| Job |
Copy every line of the records below word for word, leaving out the pictures.

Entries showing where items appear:
— Start —

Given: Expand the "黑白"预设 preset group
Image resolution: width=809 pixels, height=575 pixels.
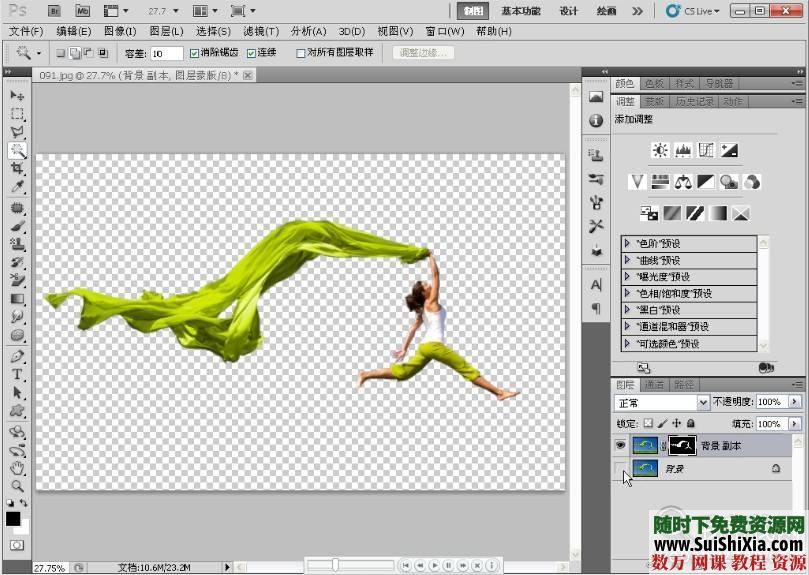Looking at the screenshot, I should (627, 310).
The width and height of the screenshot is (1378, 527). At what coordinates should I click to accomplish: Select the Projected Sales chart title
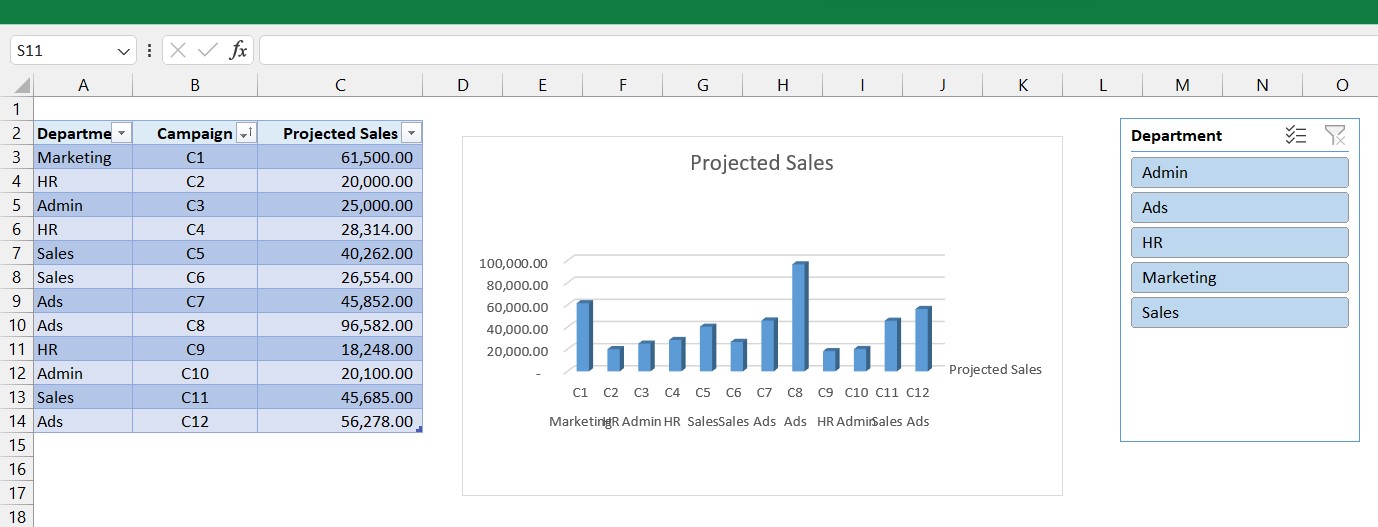click(x=761, y=163)
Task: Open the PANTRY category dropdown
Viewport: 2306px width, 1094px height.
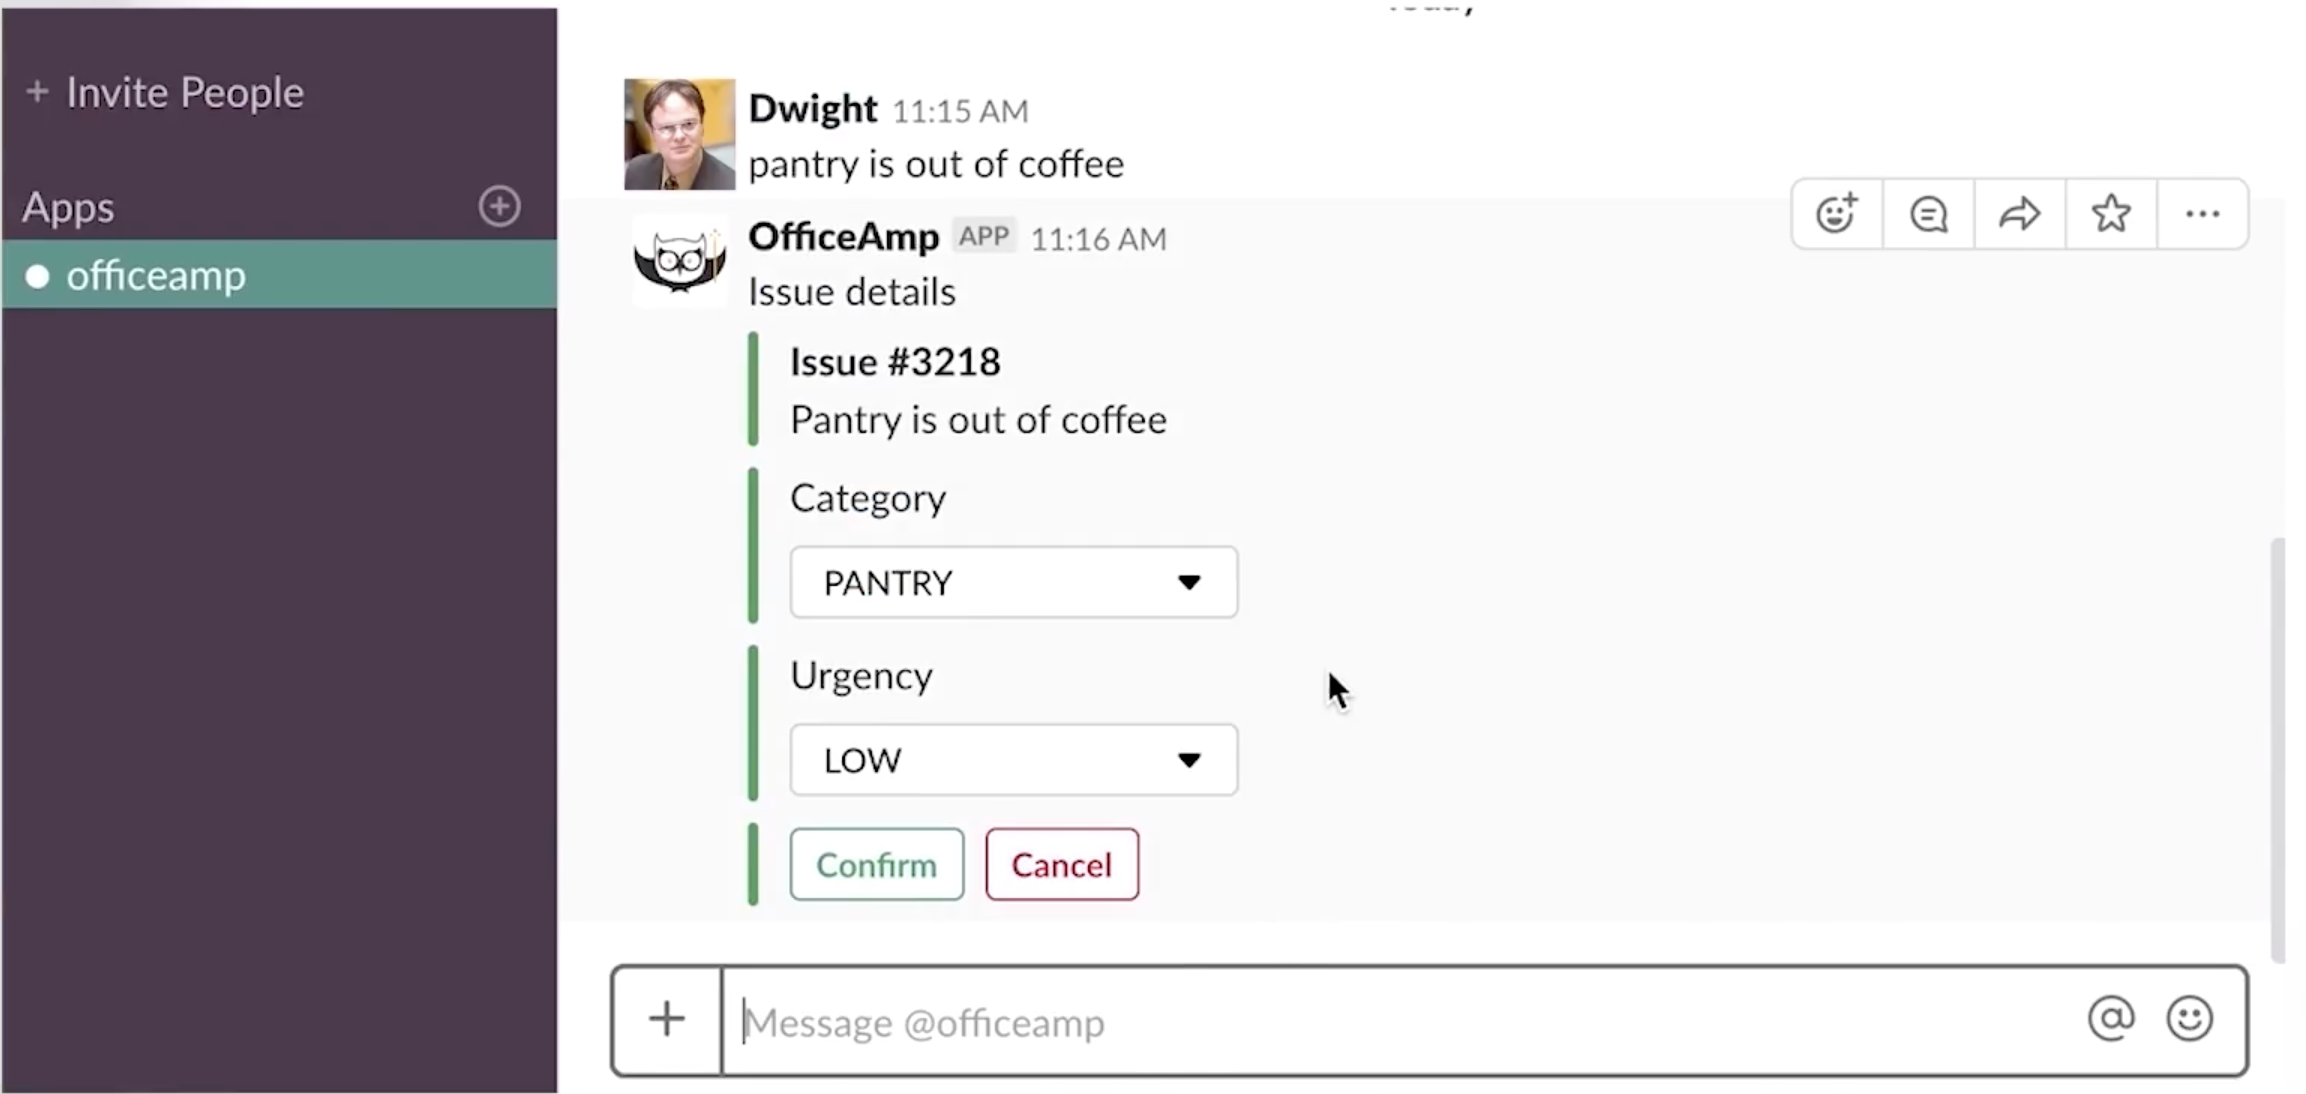Action: tap(1012, 582)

— End —

| The output |
Given: Expand the "黑白"预设 preset group
Image resolution: width=809 pixels, height=575 pixels.
Looking at the screenshot, I should (627, 310).
The width and height of the screenshot is (1378, 527). At what coordinates should I click to accomplish: Select the Projected Sales chart title
click(x=761, y=163)
Task: Open the PANTRY category dropdown
Viewport: 2306px width, 1094px height.
Action: tap(1012, 582)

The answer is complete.